Do you feel anxious if separated from your phone for even a few minutes?
5 ways to stay present during a digital fast
Mornings are a no-phone zone. Believe it or not, my phone is not the first thing I look at in the morning. I reserve mornings for intentions and goal settings. I meditate, talk to God, practice yoga, and then take time to form the intention for the day. Take 15 or so minutes in the mornings to just be- pray, write, think. Set your mindset for the day you want ahead before the world sets it for you. You’d be surprised with how much more intentionality and purpose you carry throughout the day.
Reach out to people for those vital connections. Yes, I understand phones are almost necessity for this particular task. Then once you make those plans, follow through and be highly mindful of the way you present yourself in the space. Pay attention to your speaker, your audience. Ask how people are doing- and then actually listen to the answer. I can be notorious for attempting to hold conversation with someone while discretely (or so I think) scrolling through my Instagram timeline simultaneously only to realize I’ve missed half the conversation.
Pick up a hobby/Remember your hobbies Use the extra time to do what makes you happy. Draw, dance, read, take a cooking class, have a bike ride with a friend, take a walk, join a fitness class, have a picnic- the possibilities are truly endless.
Journal. This involves getting in tune with your emotions- including those nitty-gritty hidden ones that we’d rather not have see the light. But, often, it's those same emotions that are holding us back from approaching the next levels in our lives. Ask the hard questions to yourself- the where’s, the why’s, the how’s, the “why-didn’t-I’s.” Reflect and heal. You don’t necessarily need a physical journal for this, the importance is simply to take time understanding your emotions. However, I do find that there is something quite powerful in writing things down.
Just Sit. The digital world has us believing that we have to be constantly doing something, that you have to constantly have your thumbs twiddling. But you have permission to be still, to be silently appreciative of the life around you, to just breathe.

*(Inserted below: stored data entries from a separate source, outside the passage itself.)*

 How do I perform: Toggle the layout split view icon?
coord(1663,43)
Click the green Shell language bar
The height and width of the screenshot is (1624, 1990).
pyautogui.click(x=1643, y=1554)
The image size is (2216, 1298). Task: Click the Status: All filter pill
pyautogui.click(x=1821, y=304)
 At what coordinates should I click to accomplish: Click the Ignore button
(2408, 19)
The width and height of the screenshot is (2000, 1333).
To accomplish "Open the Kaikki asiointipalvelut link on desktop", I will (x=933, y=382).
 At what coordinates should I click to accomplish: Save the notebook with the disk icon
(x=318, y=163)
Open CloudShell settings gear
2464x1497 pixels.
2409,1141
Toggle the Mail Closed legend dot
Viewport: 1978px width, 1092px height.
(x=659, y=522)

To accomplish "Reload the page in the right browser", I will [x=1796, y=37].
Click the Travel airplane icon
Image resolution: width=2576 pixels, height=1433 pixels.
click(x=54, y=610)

Doing this is not as easy as it sounds, however, as our lives, even in moments when we
are alone, are inundated with background noise- music, TV, radio, etc. But I promise, taking the time to solidify your being and your space will reap benefits that extend beyond the time of your digital break.
After my own fasts, I find myself with a reestablished connection with my soul. My time away from media allows me to reaffirm and rearrange the priorities in my life. I am able to focus on myself, really and truly focus on myself, and impart more energy into the things that make me happy- my faith, my health, my relationships. Digital breaks above all renew my affirmation to myself. I grow more in love with Chimsom, feel more gratitude towards her, applaud her for where she has come, and be her biggest hype man for where she has the potential to go.